__Exercise brief__: Write the next few paragraphs of the news report on the tuna industry conference about protecting by-catch, starting right after its final sentence.

__Selected extract__:
• • •

Chief executive Adolfo Valsecchi – whose company helped bring the scientists together – addressing the delegates

Among those who hailed the efforts were Natural Resources and Industry Minister Peter Sinon who launched a major conference organised by the tuna processing giant MWBrands at the Ephelia resort, and the company’s chief executive Adolfo Valsecchi.

The event allowed scientists to share the new methods they have developed to help save non-targeted fish known as by-catch, and immature tuna.

In an interview with Nation, Mr Sinon said he was impressed that “for the first time ever, people have dared go into nets to see how fish behave once caught so that they (the scientists) can determine the best way of allowing non-target species like sharks to safely leave the nets”.

He said in the past fishers have been using fishing aggravating devices (FADs) to attract catches but nobody had followed as closely as the scientists now have, what happens when stocks are drawn to the FADs and caught.

• • •

__Information shown__:
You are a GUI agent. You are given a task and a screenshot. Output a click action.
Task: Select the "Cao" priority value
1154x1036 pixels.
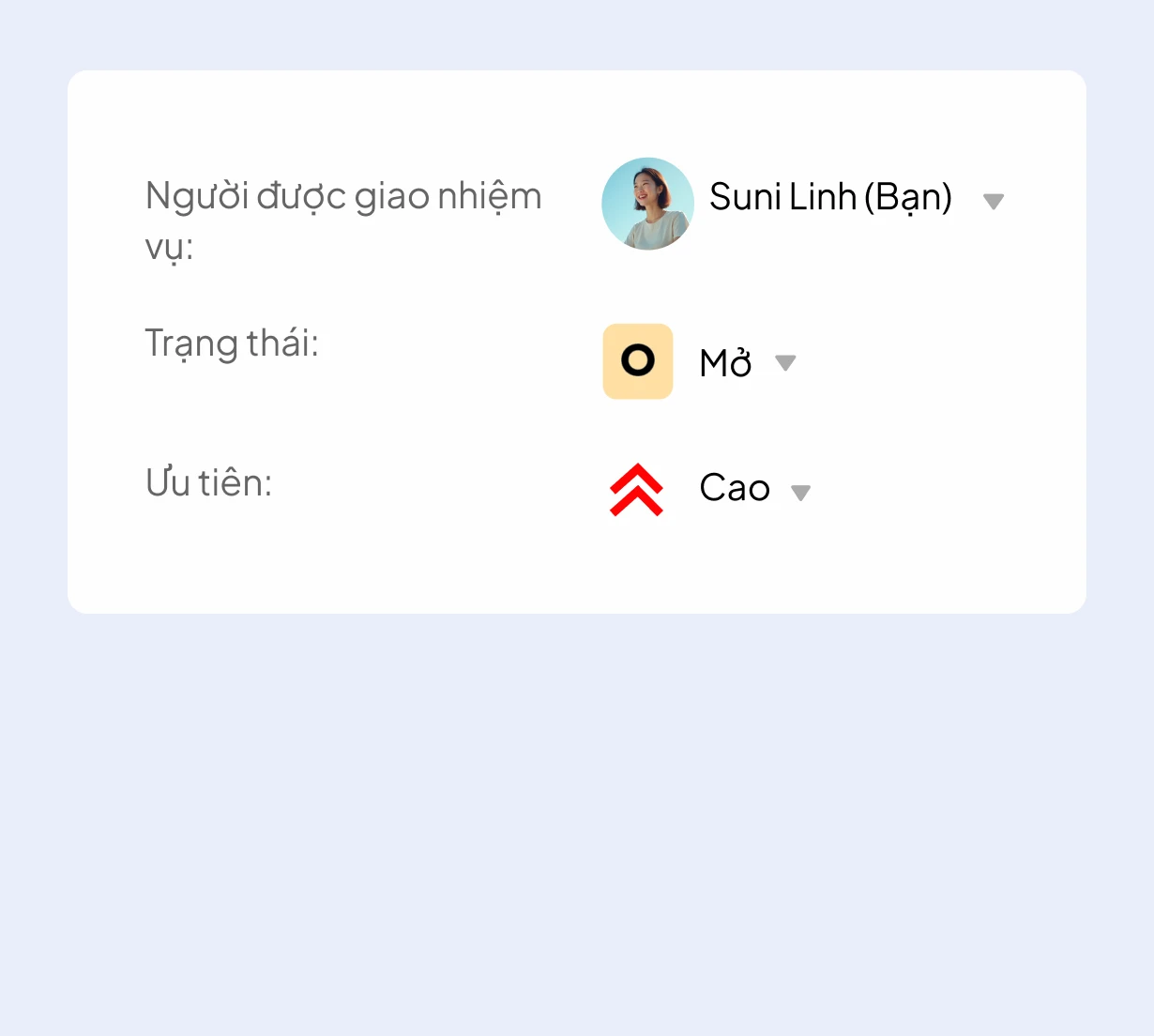pyautogui.click(x=735, y=488)
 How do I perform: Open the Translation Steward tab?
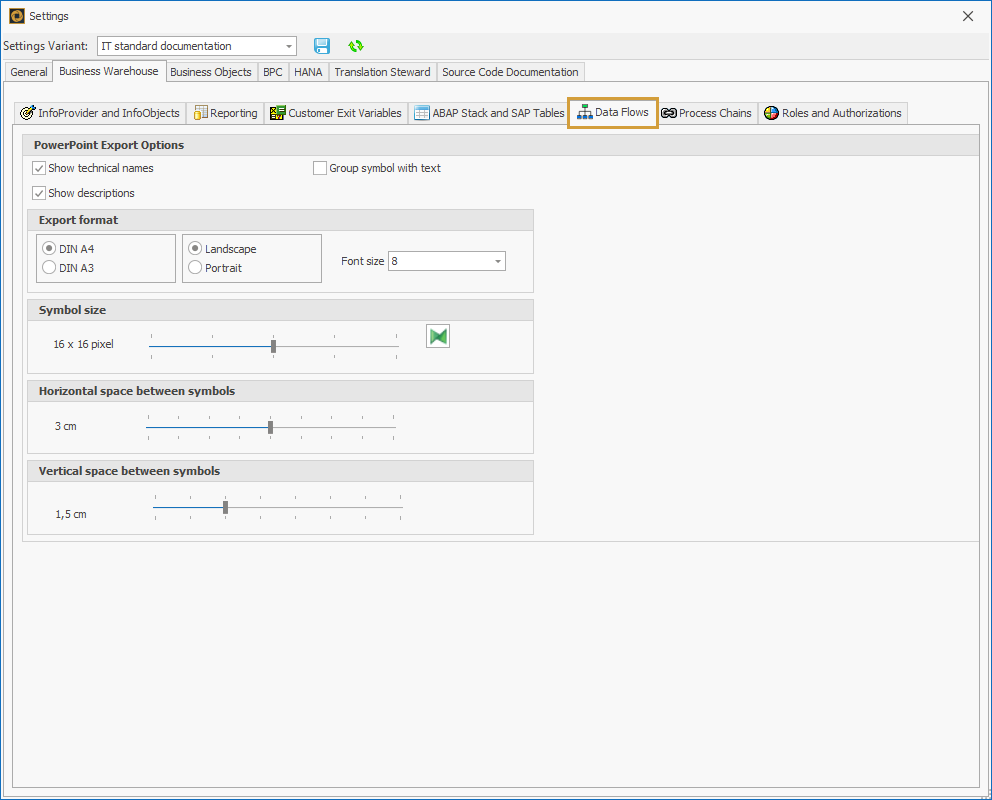coord(382,72)
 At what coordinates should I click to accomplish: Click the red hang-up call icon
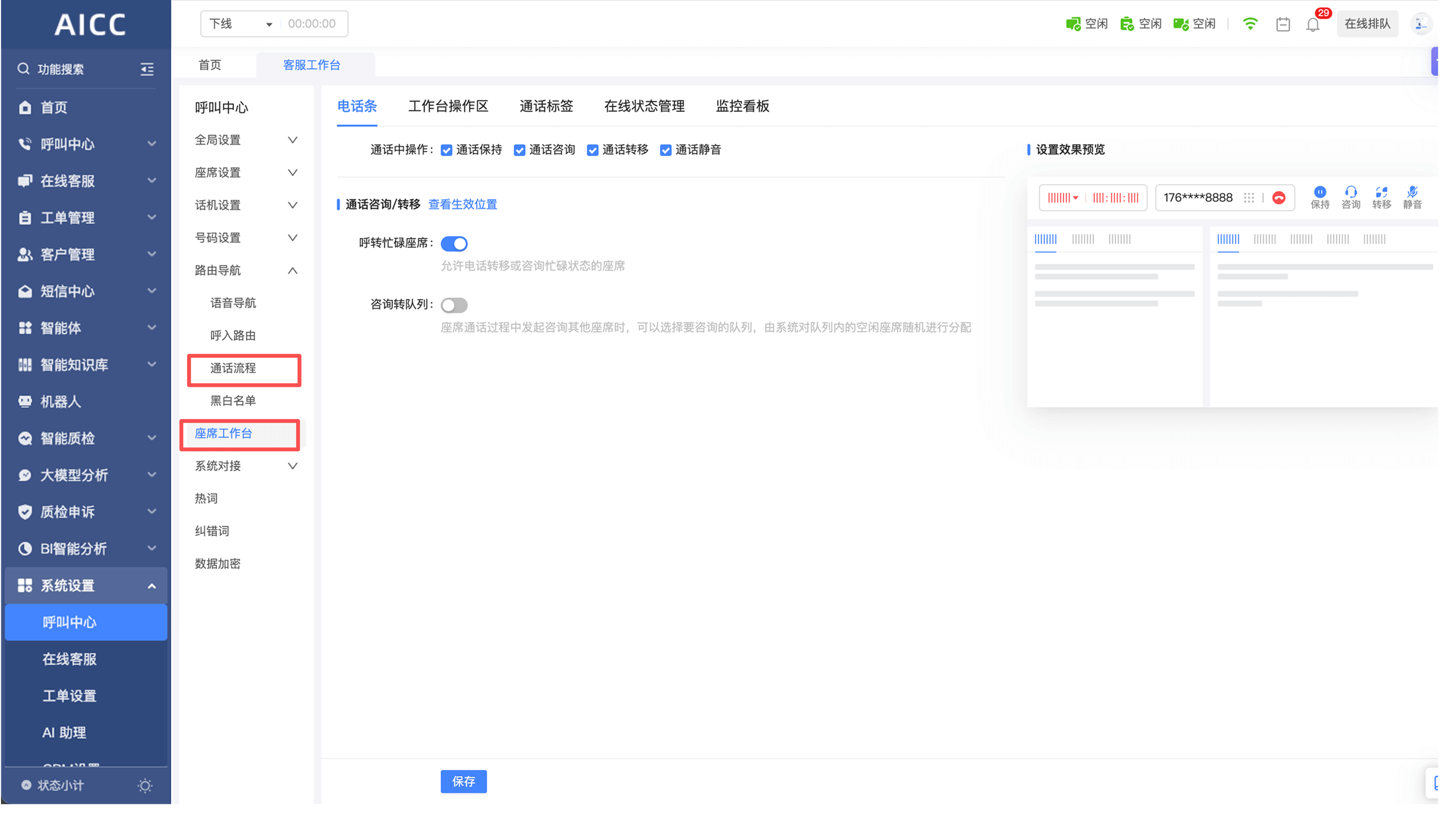coord(1278,198)
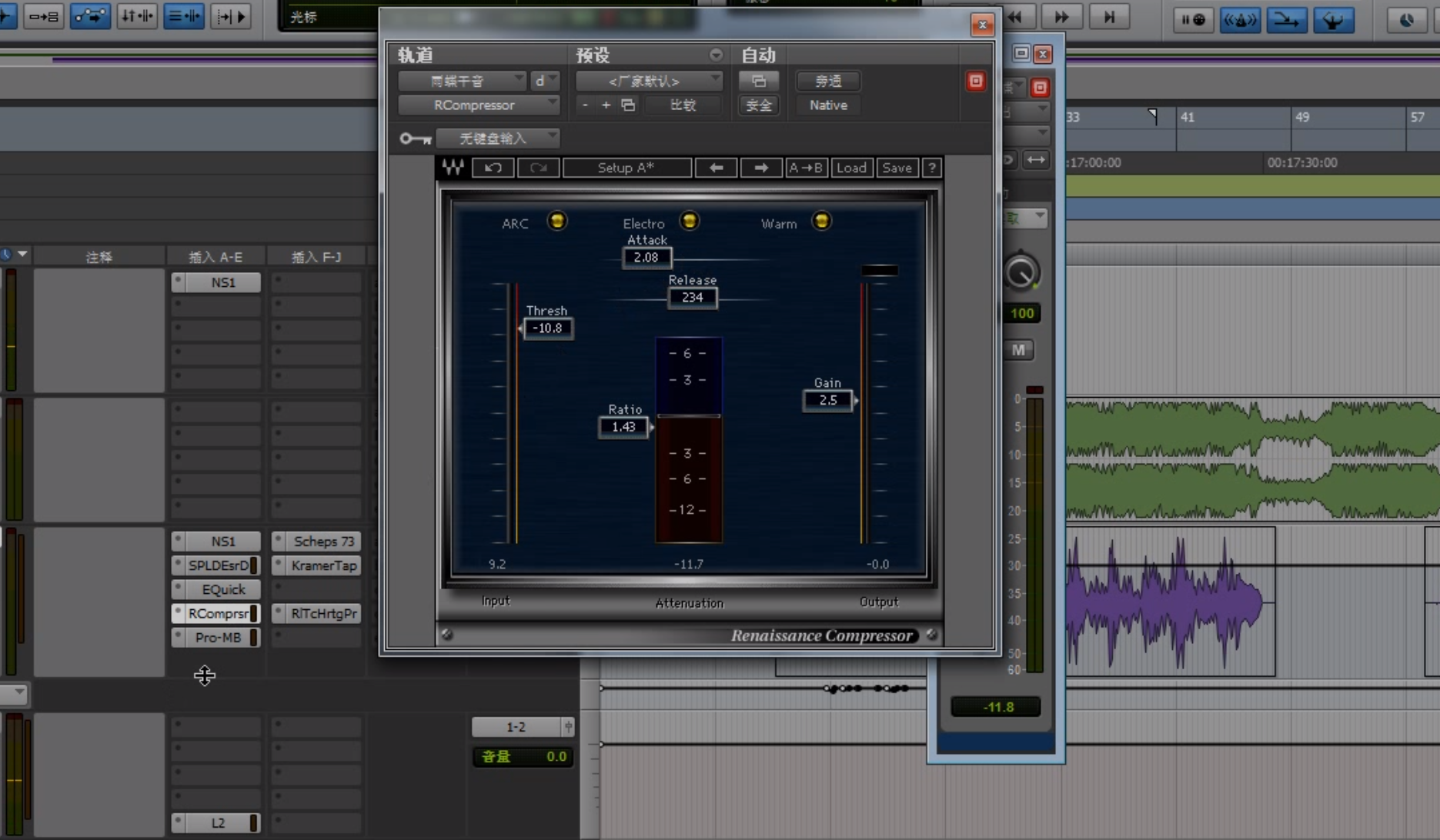Open the RCompressor plugin selector dropdown

pyautogui.click(x=478, y=105)
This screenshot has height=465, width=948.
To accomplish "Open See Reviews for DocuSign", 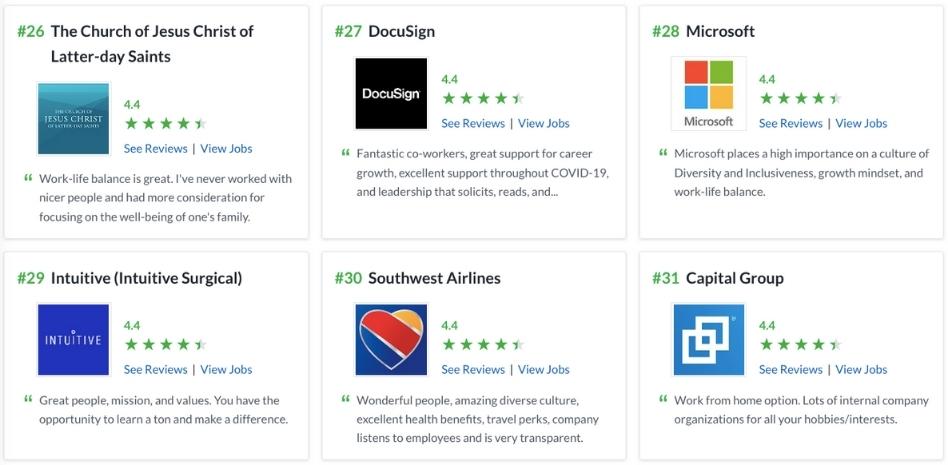I will [473, 123].
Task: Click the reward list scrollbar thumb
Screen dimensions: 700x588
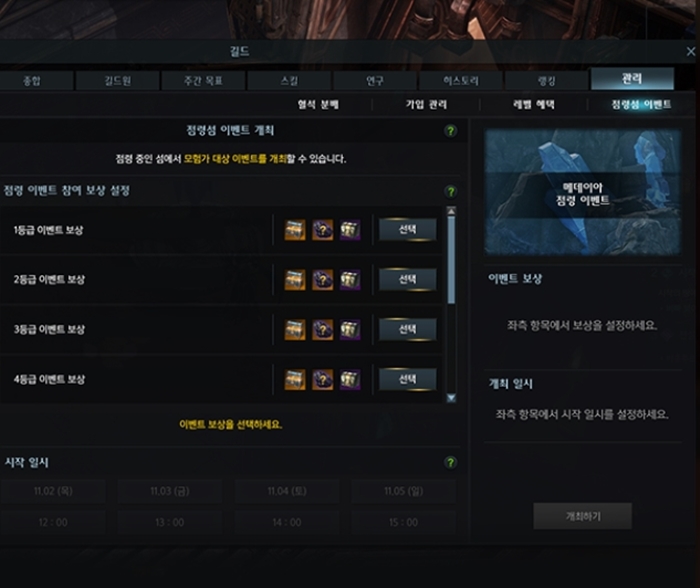Action: click(x=451, y=260)
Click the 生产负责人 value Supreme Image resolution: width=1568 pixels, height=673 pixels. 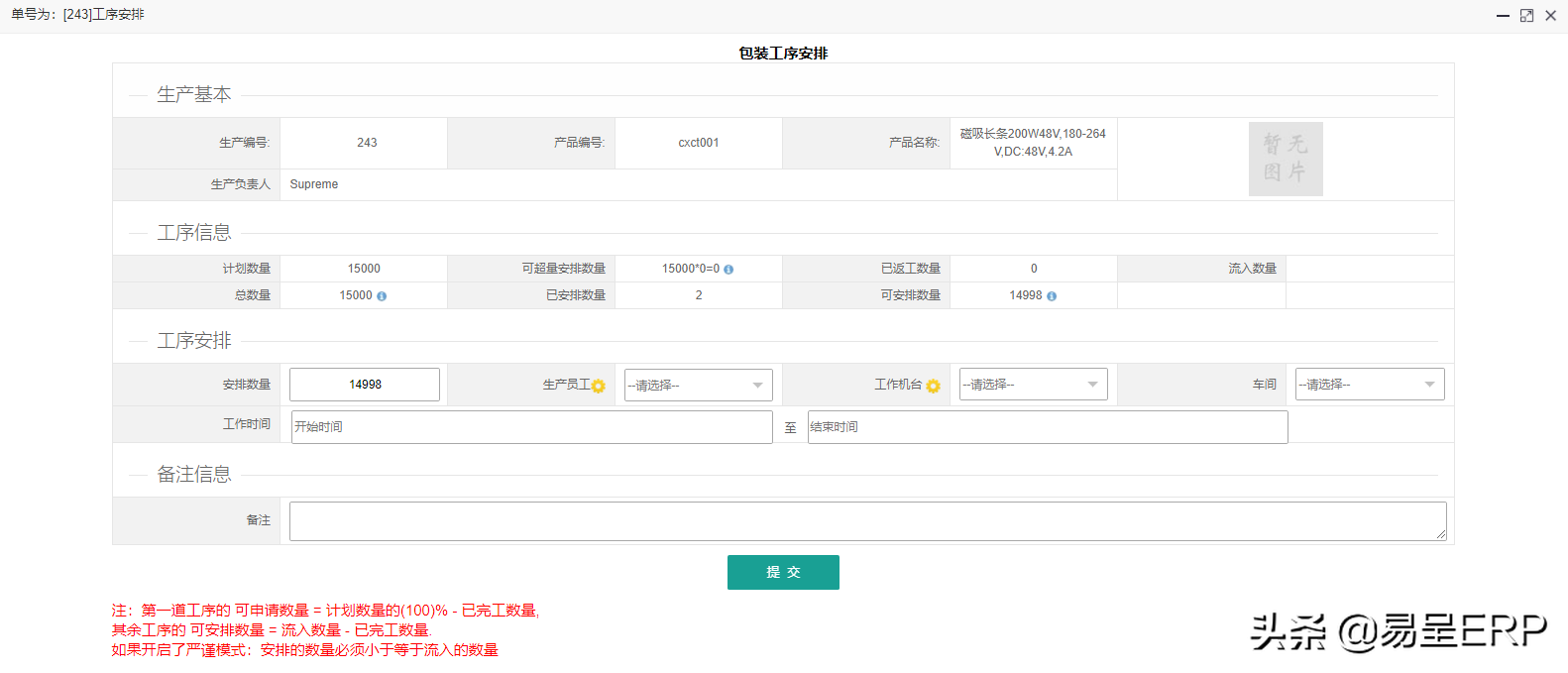pyautogui.click(x=314, y=184)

• • •

__Written answer__:
“They have been observing from above but this time they have gone into the water to be with the fish,” he said.

Mr Valsecchi had earlier told Nation his company is as keen to save stocks as conservationists because without fish the company would have no raw material to process.

On Saturday Mr Valsecchi described the conference – the third such meeting – as a rich one where delegates were moving forward from aspirations and exchange ideas.

“We now have a solid platform to move forward from as we deliver our commitments,” he said, talking of the absolute need to ensure the ocean’s biodiversity and tuna sustainability.

He noted the scientists were reporting on studies they carried out from aboard fishing vessels where they had witnessed activities of the fish and fishing operations firsthand in their bid to protect juvenile tuna and non-targeted species like sharks.

He welcomed presentations from other locations like the western Pacific Ocean where similar studies were being carried out and talked of the value of results from the Seychelles and Maldives fisheries.

Some non-governmental organisations had expressed concern over use of FADS and he expressed confidence that the conference would offer some of the answers they were seeking.

Mr Valsecchi said running the conference here was a good opportunity because the country has the ideal natural conditions which place the country “in the centre of one of the richest tuna fishing grounds”.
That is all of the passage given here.